* EXERCISE GOAL *
Work through the entries below and show every line in which "will" is found.

[Saved entries]
___
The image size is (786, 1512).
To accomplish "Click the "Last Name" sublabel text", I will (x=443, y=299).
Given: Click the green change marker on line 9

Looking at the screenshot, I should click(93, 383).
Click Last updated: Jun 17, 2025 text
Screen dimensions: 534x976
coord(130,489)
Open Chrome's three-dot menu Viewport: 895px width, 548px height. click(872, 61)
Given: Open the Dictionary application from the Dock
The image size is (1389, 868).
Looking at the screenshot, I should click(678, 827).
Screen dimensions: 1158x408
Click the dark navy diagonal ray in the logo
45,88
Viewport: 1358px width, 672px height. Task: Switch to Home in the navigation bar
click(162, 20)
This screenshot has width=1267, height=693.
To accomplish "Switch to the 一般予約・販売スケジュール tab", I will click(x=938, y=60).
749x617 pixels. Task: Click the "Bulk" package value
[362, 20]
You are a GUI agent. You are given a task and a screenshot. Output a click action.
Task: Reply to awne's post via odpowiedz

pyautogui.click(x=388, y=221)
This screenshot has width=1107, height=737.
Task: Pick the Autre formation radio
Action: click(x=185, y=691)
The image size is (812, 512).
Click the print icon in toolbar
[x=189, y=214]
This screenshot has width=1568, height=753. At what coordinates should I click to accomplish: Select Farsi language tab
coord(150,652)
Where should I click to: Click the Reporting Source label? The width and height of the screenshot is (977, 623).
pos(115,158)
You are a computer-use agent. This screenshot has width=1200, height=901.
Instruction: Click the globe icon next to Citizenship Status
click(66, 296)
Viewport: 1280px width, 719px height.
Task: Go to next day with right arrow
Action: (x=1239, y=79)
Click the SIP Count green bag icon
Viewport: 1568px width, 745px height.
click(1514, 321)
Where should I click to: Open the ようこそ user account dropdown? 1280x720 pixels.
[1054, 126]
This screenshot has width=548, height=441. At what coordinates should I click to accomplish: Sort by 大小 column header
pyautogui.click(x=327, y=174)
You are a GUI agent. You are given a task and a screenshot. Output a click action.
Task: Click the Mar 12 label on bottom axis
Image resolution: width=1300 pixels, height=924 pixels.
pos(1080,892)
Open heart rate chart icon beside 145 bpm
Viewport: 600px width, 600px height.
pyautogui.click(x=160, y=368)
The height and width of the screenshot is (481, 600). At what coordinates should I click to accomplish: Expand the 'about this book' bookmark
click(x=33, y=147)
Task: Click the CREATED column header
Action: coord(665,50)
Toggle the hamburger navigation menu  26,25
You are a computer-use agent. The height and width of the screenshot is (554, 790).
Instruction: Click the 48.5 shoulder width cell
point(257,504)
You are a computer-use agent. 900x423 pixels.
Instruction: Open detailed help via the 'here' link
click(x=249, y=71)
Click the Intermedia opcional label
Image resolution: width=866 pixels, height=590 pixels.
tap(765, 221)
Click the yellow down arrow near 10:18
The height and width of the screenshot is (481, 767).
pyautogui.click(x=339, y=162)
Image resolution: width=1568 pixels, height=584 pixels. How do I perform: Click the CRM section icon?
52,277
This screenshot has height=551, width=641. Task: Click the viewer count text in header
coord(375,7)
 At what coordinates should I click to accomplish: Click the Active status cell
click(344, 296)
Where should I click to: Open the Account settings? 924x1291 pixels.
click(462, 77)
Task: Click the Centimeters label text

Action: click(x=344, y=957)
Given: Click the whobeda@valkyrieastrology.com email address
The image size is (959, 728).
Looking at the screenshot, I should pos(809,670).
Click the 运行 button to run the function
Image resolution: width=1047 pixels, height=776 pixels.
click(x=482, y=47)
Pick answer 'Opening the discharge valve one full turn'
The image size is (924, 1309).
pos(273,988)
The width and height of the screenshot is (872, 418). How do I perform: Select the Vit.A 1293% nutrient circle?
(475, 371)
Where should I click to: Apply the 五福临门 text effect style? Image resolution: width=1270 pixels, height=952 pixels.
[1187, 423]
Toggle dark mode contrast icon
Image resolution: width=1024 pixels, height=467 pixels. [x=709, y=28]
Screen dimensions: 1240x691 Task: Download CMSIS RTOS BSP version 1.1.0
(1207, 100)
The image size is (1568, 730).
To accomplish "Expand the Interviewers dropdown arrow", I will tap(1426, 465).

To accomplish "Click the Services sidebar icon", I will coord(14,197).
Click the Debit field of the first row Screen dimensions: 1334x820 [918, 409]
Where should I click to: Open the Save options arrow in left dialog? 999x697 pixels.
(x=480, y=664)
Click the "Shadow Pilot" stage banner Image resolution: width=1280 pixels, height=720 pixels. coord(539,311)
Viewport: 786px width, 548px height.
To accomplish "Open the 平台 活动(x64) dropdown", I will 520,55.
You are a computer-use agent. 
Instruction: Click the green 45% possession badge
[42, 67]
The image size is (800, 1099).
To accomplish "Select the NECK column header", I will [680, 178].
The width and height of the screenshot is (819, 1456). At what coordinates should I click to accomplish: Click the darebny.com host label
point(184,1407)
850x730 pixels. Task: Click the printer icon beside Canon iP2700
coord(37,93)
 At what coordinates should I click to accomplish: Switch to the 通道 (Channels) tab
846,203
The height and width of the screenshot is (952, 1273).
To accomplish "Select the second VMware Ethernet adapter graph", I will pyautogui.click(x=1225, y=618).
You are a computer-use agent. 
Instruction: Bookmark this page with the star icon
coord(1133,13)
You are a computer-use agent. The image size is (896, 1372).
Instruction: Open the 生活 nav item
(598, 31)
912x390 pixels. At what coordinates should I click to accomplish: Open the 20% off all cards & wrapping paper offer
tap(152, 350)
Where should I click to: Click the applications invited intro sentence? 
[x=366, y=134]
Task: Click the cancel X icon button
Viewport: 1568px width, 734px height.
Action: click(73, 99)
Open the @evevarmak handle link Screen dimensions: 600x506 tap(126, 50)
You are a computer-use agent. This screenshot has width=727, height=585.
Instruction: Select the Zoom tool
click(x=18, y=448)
___
* OUTPUT OF THE EXERCISE *
To accomplish "Click the "Last Name" sublabel text", I will (x=443, y=299).
To accomplish "Switch to the 一般予約・販売スケジュール tab", I will click(x=938, y=60).
To accomplish "Expand the Interviewers dropdown arrow", I will tap(1426, 465).
To accomplish "Click the Services sidebar icon", I will coord(14,197).
To accomplish "Open the 平台 活动(x64) dropdown", I will 520,55.
To accomplish "Select the NECK column header", I will [680, 178].
To accomplish "Select the second VMware Ethernet adapter graph", I will pyautogui.click(x=1225, y=618).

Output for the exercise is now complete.